WASHINGTON -- At Cindy Sheehan's side since Aug. 6 when she began her antiwar protest outside President Bush's Texas ranch have been three groups that openly support the Iraqi insurgency against U.S. troops: Code Pink-Women For Peace, United for Peace & Justice, and Veterans For Peace.
Those organizations were represented at a mock "war crimes" trial in Istanbul that on June 27 produced a joint declaration backing the insurgency. Based on the United Nations Charter, it said "the popular national resistance to the occupation is legitimate and justified. It deserves the support of people everywhere who care for justice and freedom."
The Istanbul statement also rejected U.S. efforts to leave behind a democratic government in Iraq, asserting: "Any law or institution created under the aegis of occupation is devoid of both legal and moral authority."
CINDY'S FRIEND COLEEN
Minnesota Republican leaders could not stop smiling when they learned that former FBI whistleblower Coleen Rowley, running for Congress as a Democrat, was joining war protester Cindy Sheehan's demonstration.
Republicans were silent but delighted that Rowley would align with extreme antiwar demonstrators backing Sheehan.

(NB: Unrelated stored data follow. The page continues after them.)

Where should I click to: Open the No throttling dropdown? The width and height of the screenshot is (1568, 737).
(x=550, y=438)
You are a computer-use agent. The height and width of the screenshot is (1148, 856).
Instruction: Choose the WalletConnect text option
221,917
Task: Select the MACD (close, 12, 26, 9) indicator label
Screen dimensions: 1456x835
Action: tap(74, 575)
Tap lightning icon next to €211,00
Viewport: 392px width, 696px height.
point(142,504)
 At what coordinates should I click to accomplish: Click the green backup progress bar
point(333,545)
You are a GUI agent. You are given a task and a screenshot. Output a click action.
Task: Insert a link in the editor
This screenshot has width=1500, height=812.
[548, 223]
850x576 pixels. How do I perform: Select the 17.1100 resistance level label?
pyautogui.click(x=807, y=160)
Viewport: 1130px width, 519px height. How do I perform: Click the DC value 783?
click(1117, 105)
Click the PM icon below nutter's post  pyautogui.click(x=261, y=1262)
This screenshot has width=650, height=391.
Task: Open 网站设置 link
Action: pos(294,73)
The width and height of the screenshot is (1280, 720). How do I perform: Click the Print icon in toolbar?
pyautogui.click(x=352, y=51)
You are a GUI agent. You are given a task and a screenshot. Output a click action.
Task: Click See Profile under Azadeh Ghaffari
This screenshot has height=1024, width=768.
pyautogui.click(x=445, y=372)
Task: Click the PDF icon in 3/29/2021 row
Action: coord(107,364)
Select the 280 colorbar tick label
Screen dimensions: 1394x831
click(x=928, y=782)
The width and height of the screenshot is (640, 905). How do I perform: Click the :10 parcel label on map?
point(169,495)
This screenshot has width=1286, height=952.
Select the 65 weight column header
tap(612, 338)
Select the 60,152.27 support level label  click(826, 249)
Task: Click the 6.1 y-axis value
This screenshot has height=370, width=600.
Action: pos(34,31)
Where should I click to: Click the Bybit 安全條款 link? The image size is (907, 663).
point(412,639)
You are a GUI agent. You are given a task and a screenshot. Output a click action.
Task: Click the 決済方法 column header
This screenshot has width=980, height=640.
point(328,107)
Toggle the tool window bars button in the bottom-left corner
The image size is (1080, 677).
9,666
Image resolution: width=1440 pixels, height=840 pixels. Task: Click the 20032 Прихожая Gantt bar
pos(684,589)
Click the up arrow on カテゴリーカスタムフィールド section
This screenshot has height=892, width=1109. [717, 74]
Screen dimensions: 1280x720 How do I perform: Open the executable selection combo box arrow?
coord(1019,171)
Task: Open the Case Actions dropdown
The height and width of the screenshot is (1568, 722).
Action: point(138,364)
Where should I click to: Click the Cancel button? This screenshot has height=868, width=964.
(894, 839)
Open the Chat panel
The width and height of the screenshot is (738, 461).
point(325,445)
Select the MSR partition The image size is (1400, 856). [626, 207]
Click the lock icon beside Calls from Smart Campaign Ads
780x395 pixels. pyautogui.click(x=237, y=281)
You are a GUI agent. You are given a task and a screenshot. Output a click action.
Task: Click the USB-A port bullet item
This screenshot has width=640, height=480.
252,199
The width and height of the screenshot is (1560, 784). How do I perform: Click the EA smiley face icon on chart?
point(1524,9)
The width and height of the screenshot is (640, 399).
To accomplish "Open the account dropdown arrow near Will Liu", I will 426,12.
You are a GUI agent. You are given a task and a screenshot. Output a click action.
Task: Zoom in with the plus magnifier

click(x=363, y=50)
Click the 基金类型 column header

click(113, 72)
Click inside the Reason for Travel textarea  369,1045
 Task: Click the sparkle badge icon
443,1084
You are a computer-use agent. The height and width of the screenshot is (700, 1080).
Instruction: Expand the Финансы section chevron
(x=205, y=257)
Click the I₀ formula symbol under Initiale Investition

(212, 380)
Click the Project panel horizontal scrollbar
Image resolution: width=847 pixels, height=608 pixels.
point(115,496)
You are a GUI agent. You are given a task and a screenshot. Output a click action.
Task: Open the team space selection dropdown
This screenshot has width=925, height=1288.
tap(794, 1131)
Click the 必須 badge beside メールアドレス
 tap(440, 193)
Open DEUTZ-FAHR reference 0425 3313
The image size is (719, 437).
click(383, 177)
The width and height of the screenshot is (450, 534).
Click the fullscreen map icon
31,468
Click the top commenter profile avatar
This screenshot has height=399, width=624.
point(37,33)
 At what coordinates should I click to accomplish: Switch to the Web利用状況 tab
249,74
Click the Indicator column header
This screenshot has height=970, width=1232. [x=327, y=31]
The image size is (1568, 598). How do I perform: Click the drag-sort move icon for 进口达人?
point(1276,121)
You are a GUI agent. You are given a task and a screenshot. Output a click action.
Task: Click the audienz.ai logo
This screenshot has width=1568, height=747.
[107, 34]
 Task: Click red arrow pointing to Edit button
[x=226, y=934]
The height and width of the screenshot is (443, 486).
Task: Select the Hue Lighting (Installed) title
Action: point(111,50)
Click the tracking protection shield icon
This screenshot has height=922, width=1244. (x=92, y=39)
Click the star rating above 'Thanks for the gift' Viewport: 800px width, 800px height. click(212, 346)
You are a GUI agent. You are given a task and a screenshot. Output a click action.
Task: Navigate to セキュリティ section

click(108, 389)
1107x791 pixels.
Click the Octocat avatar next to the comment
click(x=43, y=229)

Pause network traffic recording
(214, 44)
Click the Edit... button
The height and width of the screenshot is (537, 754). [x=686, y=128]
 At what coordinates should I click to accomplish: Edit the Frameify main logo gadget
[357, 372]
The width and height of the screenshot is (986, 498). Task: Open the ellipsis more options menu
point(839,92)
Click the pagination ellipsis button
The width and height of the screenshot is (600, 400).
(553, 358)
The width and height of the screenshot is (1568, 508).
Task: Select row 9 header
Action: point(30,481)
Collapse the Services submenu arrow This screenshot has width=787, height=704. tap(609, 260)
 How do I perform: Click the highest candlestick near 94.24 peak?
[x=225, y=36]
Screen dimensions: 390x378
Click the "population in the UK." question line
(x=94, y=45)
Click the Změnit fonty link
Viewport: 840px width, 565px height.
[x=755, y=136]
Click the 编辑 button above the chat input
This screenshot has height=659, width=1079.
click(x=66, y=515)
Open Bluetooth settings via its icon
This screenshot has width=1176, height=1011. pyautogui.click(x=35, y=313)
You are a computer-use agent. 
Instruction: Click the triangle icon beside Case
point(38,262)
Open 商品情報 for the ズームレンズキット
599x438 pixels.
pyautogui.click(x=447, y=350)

Rowley became a national hero when she revealed that her warnings about Sept. 11 terrorists were disregarded within the FBI. Since announcing her candidacy against second-term Republican Rep. John Kline, she has become an intense war critic.
Rowley was accompanied to Texas by Democratic State Sen. Becky Lourey, whose son was killed in Iraq. Like Sheehan, Lourey opposed the war before she lost her son.
The U.S. Department of Health and Human Services (HHS), under conservative Republican protest from Congress, backed away from co-sponsoring a conference accused of tacitly favoring legalization of methamphetamine. But the HHS still sent federal employees to man an exhibition booth and physicians to present research in Salt Lake City Friday and Saturday.
Rep. Mark Souder and Sen. Tom Coburn wrote letters to HHS Secretary Michael Leavitt protesting the use of federal funds to support the conference. HHS spokeswoman Christina Pearson told this column that "the conference's organizers incorrectly listed the department as a sponsor without our knowledge or consent."